The trial judge, with these principles in mind, proceeded to determine as a matter of fact that there had been no personal service upon defendant-appellee, and that the New York judgment was invalid for want of jurisdiction. Reciting that defendant, on the witness stand before him, "not only denied service but [also] denied any knowledge of the judgment being entered until the case was started in Detroit," he characterized the testimony of the defendant as "clear and convincing."
Plaintiff-appellant in this matter relied entirely upon the certificate of service and judgment. We are confronted, on the contrary, by the strong and unequivocal finding of fact of the judge who heard the case.
We note that there is no address beyond the name of the town given on the proof of service as to where service was had.
In addition, there is the unrefuted and unexplained lengthy delay in any attempt to enforce the judgment.

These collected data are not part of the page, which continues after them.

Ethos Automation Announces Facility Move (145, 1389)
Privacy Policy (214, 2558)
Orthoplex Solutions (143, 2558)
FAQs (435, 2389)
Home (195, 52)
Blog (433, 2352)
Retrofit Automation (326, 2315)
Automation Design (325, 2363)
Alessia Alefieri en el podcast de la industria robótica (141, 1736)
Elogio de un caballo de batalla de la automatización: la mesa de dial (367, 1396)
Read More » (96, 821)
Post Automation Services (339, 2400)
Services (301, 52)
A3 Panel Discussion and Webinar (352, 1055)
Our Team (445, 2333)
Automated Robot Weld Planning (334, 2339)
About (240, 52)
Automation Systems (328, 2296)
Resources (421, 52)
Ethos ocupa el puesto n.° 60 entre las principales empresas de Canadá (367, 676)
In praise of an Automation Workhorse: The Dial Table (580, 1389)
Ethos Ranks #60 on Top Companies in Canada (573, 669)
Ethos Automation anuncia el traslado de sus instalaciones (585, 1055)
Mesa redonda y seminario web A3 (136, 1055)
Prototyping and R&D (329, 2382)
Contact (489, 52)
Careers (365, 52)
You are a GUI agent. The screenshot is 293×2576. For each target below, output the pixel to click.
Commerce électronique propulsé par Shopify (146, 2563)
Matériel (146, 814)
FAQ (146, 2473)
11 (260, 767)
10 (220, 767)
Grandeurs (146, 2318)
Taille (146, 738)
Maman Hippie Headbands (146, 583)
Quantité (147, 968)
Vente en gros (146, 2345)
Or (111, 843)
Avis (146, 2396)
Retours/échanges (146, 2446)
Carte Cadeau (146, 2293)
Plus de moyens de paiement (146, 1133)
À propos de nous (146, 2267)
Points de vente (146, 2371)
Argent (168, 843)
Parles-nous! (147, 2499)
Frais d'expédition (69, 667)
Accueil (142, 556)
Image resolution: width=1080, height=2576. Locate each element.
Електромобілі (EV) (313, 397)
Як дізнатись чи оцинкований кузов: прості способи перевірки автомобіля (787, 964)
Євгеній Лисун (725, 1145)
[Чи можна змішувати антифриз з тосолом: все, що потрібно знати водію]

Confronted by a somewhat similar record, the supreme court of Wisconsin affirmed a trial judge's finding of want of jurisdiction for enforcement of an Illinois decree, with these words:
"Any circumstantial evidence worthy of consideration in support of the denial of service by the interested party, will suffice to make the denial prevail over the return, providing, of course, that the trial judge so considers." Mullins v. LaBahn, 244 Wis. 76, 83 ( 11 N.W.2d 519).
Affirmed. Costs to appellee.
DETHMERS, C.J., and CARR, KELLY, SMITH, BLACK, VOELKER, and KAVANAGH, JJ., concurred.